» **Task statement**: Below are records with pictures. Reproduce exactly the lines from the line with "This screenshot has width=1422, height=464." to the line with "The image size is (860, 590).", inclusive, and leave each picture out.

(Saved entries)
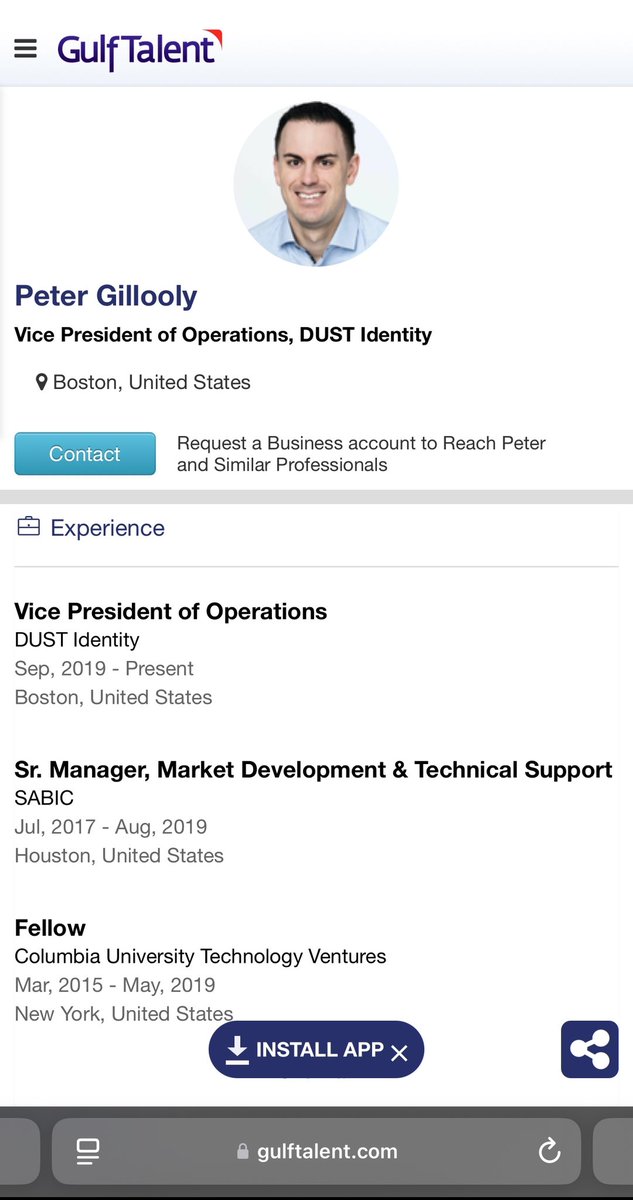This screenshot has width=633, height=1200.
Task: Tap the download arrow on Install App
Action: (237, 1049)
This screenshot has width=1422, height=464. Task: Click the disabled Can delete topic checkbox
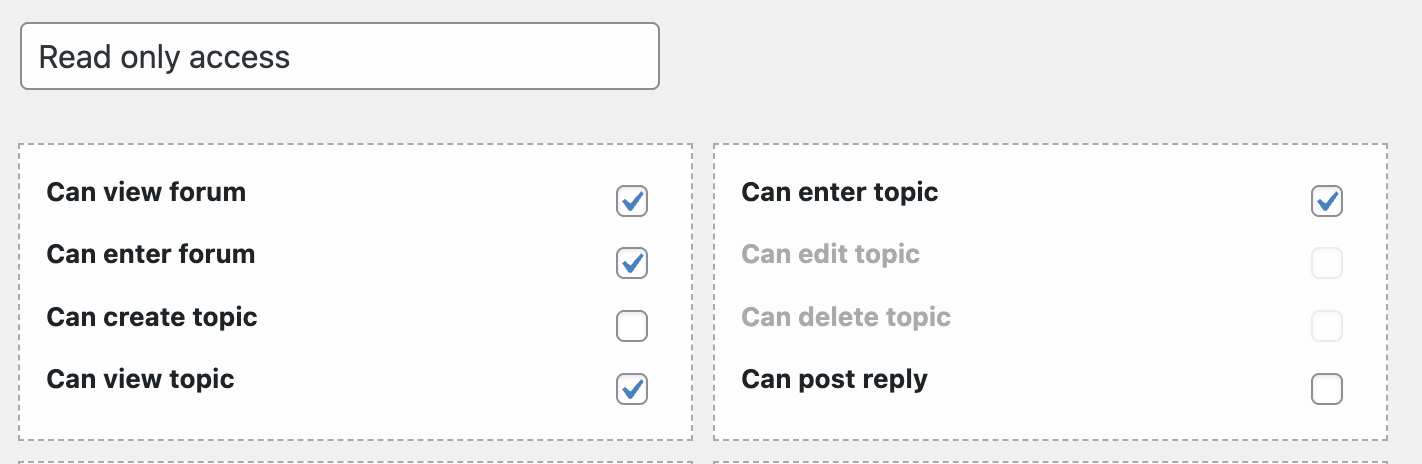coord(1327,326)
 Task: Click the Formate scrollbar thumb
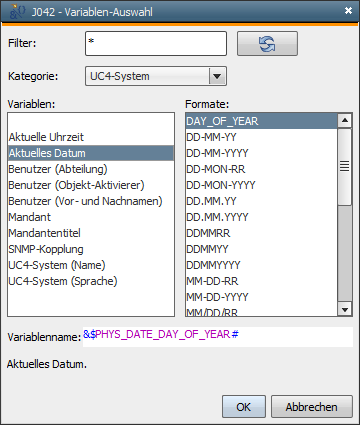[345, 166]
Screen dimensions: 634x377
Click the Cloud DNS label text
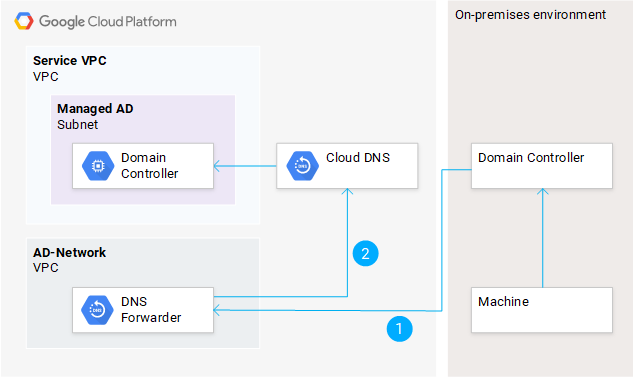(x=358, y=157)
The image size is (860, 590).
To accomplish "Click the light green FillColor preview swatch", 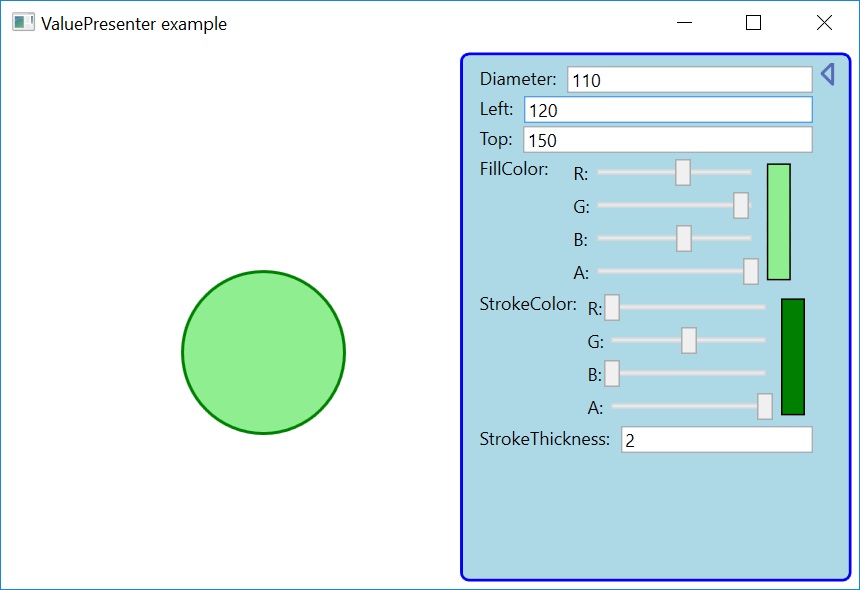I will point(779,222).
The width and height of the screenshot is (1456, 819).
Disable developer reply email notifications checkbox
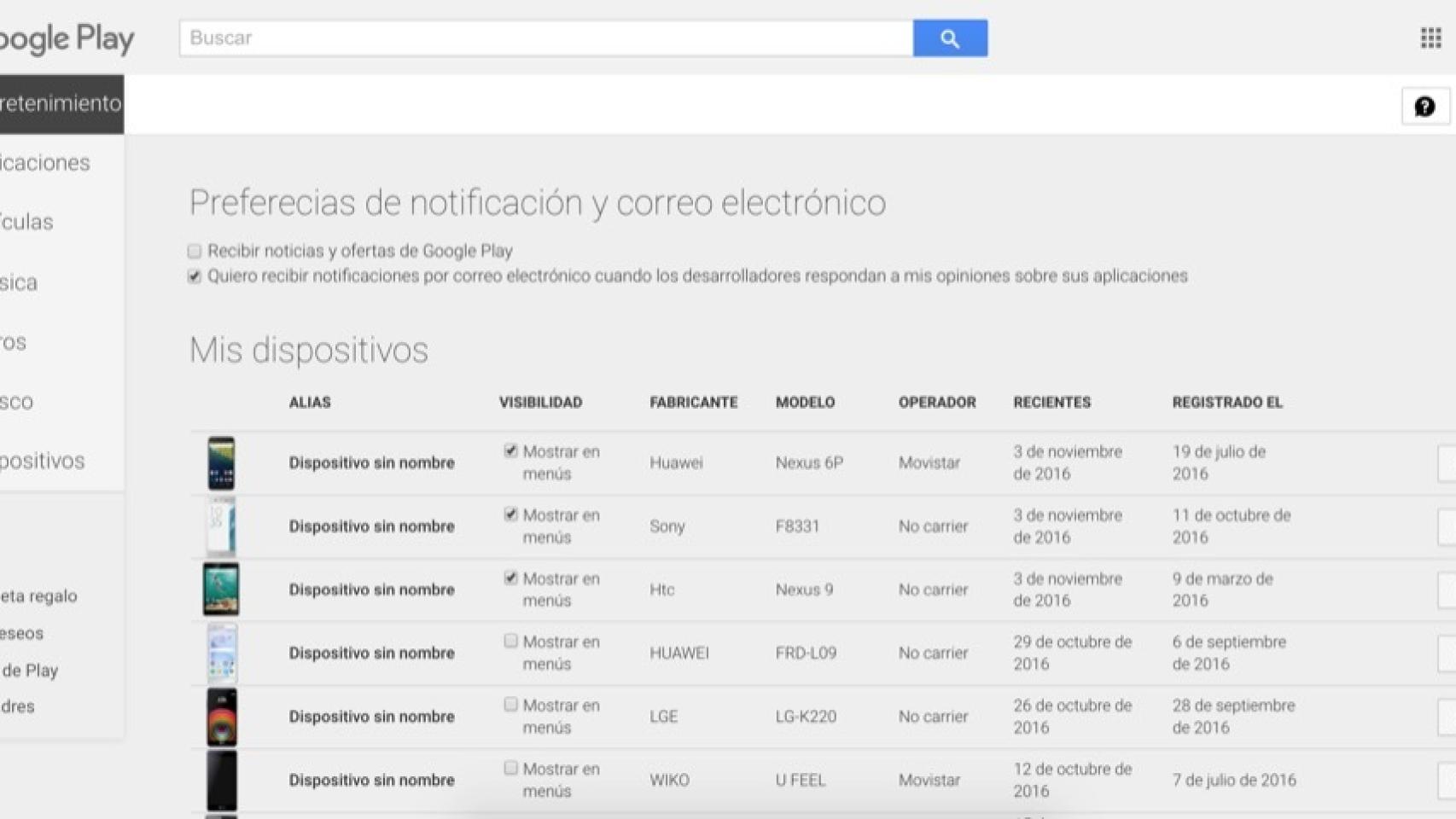[x=195, y=276]
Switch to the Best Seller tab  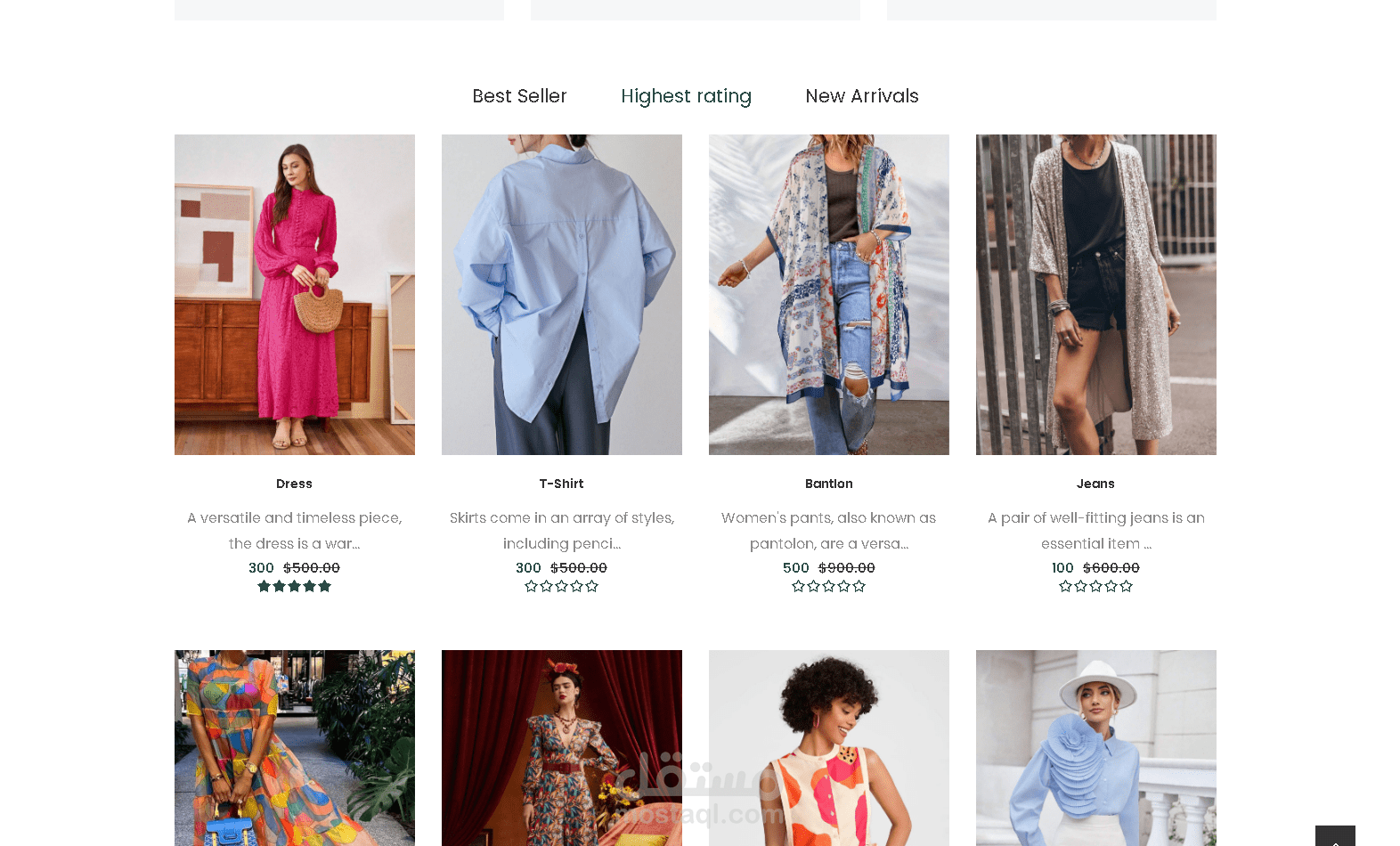[519, 96]
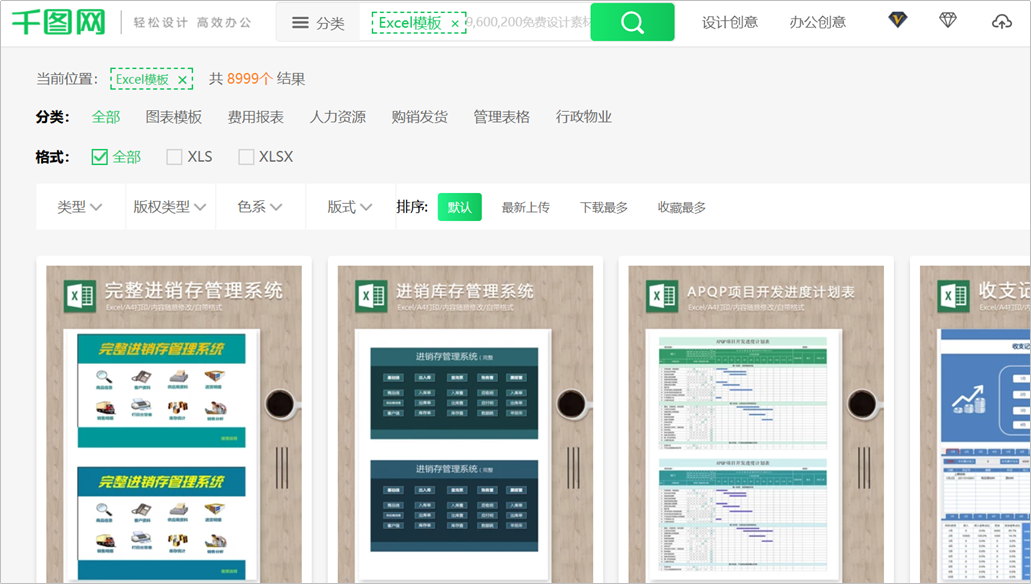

» **Completed task**:
This screenshot has width=1422, height=464. Task: Click the disabled Can delete topic checkbox
coord(1327,326)
 Task: Click the Formate scrollbar thumb
[345, 166]
Screen dimensions: 634x377
Click the Cloud DNS label text
(x=358, y=157)
The image size is (860, 590).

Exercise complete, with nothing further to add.